Careful Words

stout (n.)

stout (adj.)

Much have I travell'd in the realms of gold,

And many goodly states and kingdoms seen;

Round many western islands have I been

Which bards in fealty to Apollo hold.

Oft of one wide expanse had I been told

That deep-brow'd Homer ruled as his demesne,

Yet did I never breathe its pure serene

Till I heard Chapman speak out loud and bold:

Then felt I like some watcher of the skies

When a new planet swims into his ken;

Or like stout Cortez when with eagle eyes

He stared at the Pacific, and all his men

Look'd at each other with a wild surmise,

Silent, upon a peak in Darien.

John Keats (1795-1821): On first looking into Chapman's Homer.

Cowards [may] fear to die; but courage stout,

Rather than live in snuff, will be put out.

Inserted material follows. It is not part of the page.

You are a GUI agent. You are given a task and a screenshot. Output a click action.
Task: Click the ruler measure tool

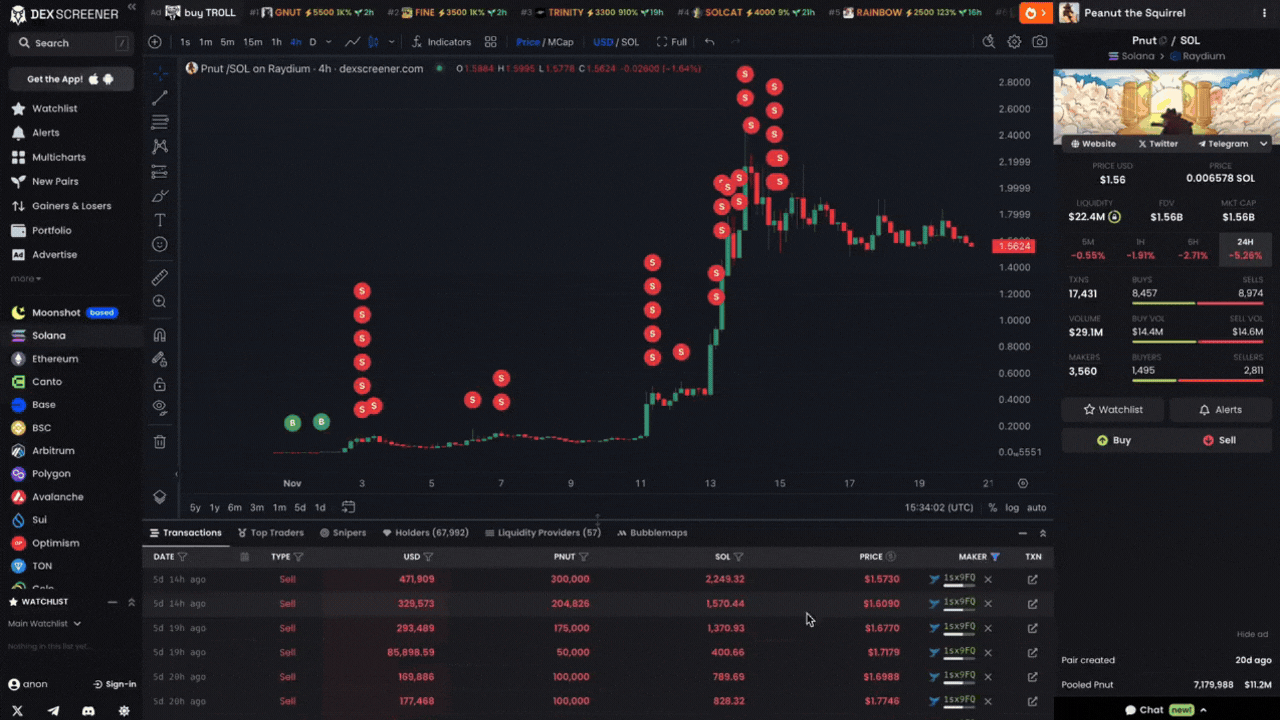click(x=159, y=277)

Sir Walter Raleigh (1552-1618): On the snuff of a candle the night before he died.—Raleigh's Remains, p. 258, ed. 1661.

Until a man might travel twelve stout miles,

Or reap an acre of his neighbor's corn.

William Wordsworth (1770-1850): The Brothers.

This earth that bears thee dead

Bears not alive so stout a gentleman.

William Shakespeare (1564-1616): King Henry IV. Part I. Act v. Sc. 4.

And raw in fields the rude militia swarms,

Mouths without hands; maintain'd at vast expense,

In peace a charge, in war a weak defence;

Stout once a month they march, a blustering band,

And ever but in times of need at hand.

John Dryden (1631-1701): Cymon and Iphigenia. Line 400.